TORONTO SYMPHONY ORCHESTRA,
GUSTAVO GIMENO.

Turangalîla-Symphonie.
Harmonia Mundi, HMM 905 336.

Interprétation :  🟊🟊🟊

Technique :  🟊🟊🟊🟊

Est-ce un hasard si, pour leur première parution chez Harmonia Mundi, Gustavo Gimeno et le Toronto Symphony ont choisi la Turangalîla-Symphonie de Messiaen qui avait propulsé le tandem Toronto-Seiji Ozawa vers la notoriété en 1967 ? La comparaison s’arrête-là. L’enregistrement Ozawa, dont on a grandement oublié de cultiver la mémoire et qui attend hors du Japon une réédition sérieuse, était acéré, cinglant, posé, déterminé, construit, étagé, patient. Celui-ci est bonne pâte, gentil, assez superficiel souvent un peu pressé, avec peu d’arêtes, manquant de cette solennité qui fait le style de Messiaen.

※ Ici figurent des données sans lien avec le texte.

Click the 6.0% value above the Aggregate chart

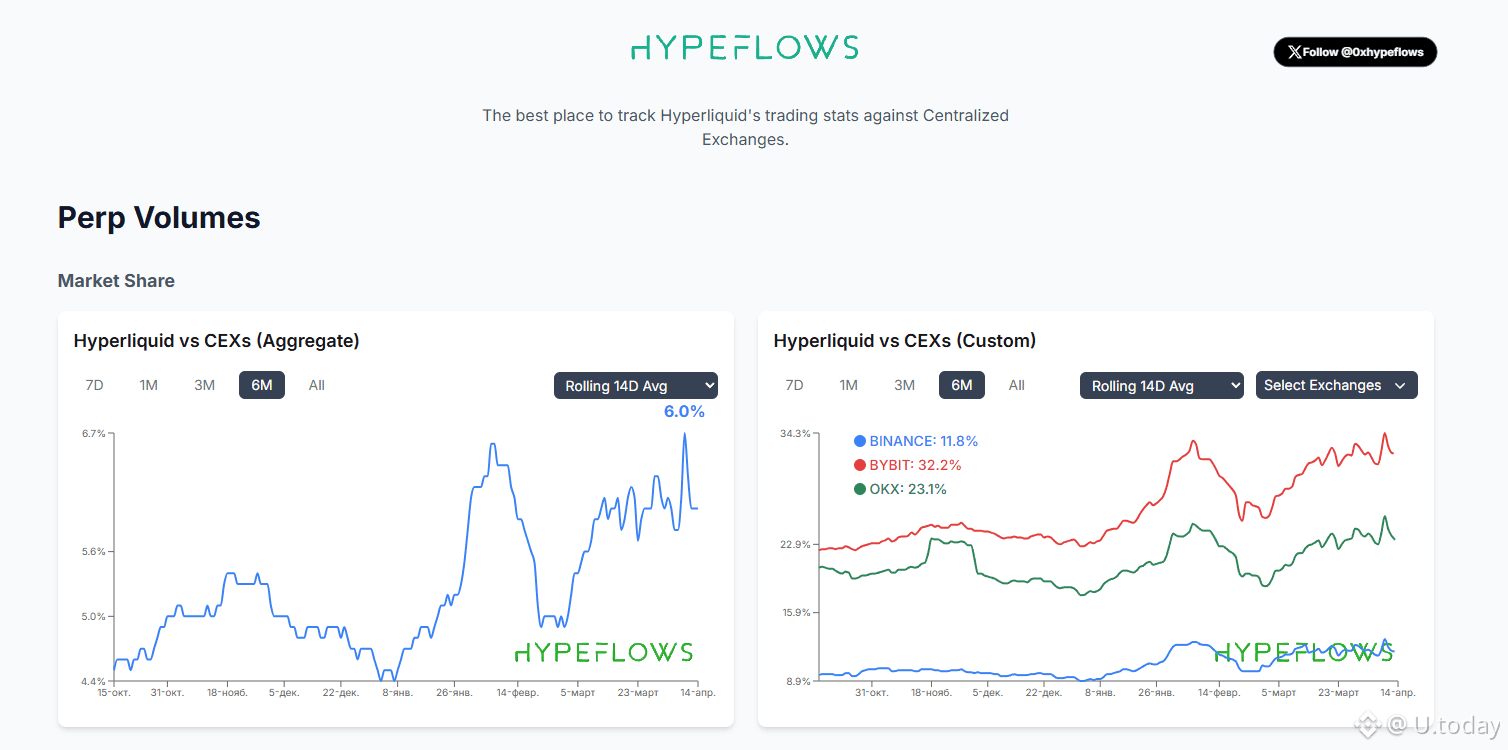684,410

Évidemment Marc-André Hamelin et l’ondiste Nathalie Forget sont d’excellents protagonistes et les musiciens sont sans reproches, mais il n’y a pas de parti pris, pas d’exaltation, pas de colonne vertébrale et, si l’on connaît les versions concurrentes d’Ozawa, Chailly ou Wit, on se sent assez loin de l’expérience musicale et sensorielle unique, promise par l’éditeur.